# [JOB]
Count the lines in the data below that contain the string "icon", and reply with only that number.

>>>>>

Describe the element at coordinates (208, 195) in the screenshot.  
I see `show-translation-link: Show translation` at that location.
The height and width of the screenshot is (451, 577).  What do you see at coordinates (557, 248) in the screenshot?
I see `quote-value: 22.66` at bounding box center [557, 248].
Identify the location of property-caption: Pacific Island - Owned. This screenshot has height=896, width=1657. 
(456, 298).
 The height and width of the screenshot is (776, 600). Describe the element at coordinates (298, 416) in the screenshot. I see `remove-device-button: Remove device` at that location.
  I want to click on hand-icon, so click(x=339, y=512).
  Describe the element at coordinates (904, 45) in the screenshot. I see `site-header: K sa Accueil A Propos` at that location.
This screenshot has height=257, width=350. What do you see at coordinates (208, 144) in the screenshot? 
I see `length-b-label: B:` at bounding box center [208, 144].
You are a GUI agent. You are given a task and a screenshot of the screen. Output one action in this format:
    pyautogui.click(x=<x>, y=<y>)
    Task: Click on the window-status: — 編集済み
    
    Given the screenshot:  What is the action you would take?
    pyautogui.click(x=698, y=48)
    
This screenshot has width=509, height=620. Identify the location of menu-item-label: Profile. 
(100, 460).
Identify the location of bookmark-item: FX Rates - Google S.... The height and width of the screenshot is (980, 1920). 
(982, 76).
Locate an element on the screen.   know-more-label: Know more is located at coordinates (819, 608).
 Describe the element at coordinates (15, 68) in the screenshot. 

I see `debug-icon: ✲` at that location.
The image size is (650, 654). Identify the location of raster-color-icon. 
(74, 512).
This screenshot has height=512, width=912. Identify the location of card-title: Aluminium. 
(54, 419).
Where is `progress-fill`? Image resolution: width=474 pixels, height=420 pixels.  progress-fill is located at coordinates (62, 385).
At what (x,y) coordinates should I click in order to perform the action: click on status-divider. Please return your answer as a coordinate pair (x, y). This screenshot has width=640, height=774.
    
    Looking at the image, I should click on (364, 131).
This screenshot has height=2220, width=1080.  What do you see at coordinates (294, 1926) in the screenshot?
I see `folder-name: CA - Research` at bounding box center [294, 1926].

<<<<<

# [TASK OUTPUT]
3